• _BRIEF_
Reproduce the portion of the childhood memoir from "Thursday, February 23, 2012" to "Simon an infant." verbatim.

• _SUPPLIED TEXT_
....

Thursday, February 23, 2012

Cow Shit ---Mmmmm Good, Tastes Good, Is Good

 

       Our immediate neighbor, the next house to the south, belonged to the Aswald’s. Mr. Aswald’s favorite hobby was watching his lawn grow. He was always fussing with it. It seemed like he watered it daily— sometimes even in the rain—and mowed it on an average of two-point-three times each week during spring, summer, and fall. His wife enjoyed gardening too, and had the prettiest roses on Rowell Creek Road. I never did see her ride around on her husband’s mower.
       The Smith’s—a Mormon family engendering five little monsters—lived in the next house down from the Aswald’s. Mr. Smith was the Vice Principle of Willamina High School as well as the varsity football coach. His oldest son Strang Jr. was 9, Samson was a year older than I was, Samuel was two years younger, Sophia was three, and Simon an infant.
       In 1974, I entered first grade at Willamina Grade School. Many times while waiting for the bus at Doug Gipson’s residence, one-quarter mile north of our place, Strang and Samson would tease me about the shape of my eyes. They called me Gook, Jap, Chink, and Nigger. I contested by pointing out that I clearly couldn’t be a Nigger, because I was as white as they were. They responded with a look that said you dummy then with renewed glee doubled their name calling efforts.

....

• _SOURCE DATA_
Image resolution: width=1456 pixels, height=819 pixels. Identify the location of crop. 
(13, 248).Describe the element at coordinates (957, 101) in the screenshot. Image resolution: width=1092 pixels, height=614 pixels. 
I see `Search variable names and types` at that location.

....

• _PROBLEM SOLUTION_
Thursday, February 23, 2012

Cow Shit ---Mmmmm Good, Tastes Good, Is Good

 

       Our immediate neighbor, the next house to the south, belonged to the Aswald’s. Mr. Aswald’s favorite hobby was watching his lawn grow. He was always fussing with it. It seemed like he watered it daily— sometimes even in the rain—and mowed it on an average of two-point-three times each week during spring, summer, and fall. His wife enjoyed gardening too, and had the prettiest roses on Rowell Creek Road. I never did see her ride around on her husband’s mower.
       The Smith’s—a Mormon family engendering five little monsters—lived in the next house down from the Aswald’s. Mr. Smith was the Vice Principle of Willamina High School as well as the varsity football coach. His oldest son Strang Jr. was 9, Samson was a year older than I was, Samuel was two years younger, Sophia was three, and Simon an infant.